▸ WHAT IS NEEDED: Of the lines below, count those containing the word "will". Reply with the number alone.

(Source records)
#####
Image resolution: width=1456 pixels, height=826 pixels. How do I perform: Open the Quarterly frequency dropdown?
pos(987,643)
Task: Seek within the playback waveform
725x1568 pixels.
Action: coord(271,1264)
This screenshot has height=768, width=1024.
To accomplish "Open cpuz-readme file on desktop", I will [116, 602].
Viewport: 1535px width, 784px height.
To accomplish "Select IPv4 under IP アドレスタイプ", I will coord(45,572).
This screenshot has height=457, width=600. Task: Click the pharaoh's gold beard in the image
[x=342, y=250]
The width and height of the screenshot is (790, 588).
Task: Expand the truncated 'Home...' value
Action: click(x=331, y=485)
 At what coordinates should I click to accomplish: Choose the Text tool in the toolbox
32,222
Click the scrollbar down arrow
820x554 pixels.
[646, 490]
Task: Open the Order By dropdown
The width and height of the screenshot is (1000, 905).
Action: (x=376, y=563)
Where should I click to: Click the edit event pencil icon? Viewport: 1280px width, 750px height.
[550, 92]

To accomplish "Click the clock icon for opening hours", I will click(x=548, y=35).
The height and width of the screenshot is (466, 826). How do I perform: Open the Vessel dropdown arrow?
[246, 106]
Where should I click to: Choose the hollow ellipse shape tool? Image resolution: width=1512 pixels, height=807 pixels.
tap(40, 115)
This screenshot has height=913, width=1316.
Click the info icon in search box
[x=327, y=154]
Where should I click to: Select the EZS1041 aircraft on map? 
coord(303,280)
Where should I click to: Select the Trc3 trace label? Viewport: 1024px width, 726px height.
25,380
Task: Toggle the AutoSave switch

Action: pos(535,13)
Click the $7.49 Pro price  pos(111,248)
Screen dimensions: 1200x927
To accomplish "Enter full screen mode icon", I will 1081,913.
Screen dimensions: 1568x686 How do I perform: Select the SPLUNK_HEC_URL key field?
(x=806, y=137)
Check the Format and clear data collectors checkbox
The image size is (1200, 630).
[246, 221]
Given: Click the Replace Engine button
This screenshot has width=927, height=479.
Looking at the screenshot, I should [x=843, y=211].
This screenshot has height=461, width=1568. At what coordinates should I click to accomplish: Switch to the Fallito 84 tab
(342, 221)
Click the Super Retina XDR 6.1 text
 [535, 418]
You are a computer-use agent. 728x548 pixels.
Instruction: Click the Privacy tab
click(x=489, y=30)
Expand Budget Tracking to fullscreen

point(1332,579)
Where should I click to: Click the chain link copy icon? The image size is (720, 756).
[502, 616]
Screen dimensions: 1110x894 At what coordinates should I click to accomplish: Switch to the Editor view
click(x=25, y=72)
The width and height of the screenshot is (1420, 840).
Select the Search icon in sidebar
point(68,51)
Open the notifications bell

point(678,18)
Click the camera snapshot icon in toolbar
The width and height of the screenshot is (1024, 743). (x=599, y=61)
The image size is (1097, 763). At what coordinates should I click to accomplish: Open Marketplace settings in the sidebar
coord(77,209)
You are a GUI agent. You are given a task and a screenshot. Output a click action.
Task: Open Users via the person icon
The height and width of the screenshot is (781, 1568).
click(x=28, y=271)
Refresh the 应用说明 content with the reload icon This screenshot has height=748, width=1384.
#####
▸ TASK RESPONSE: 4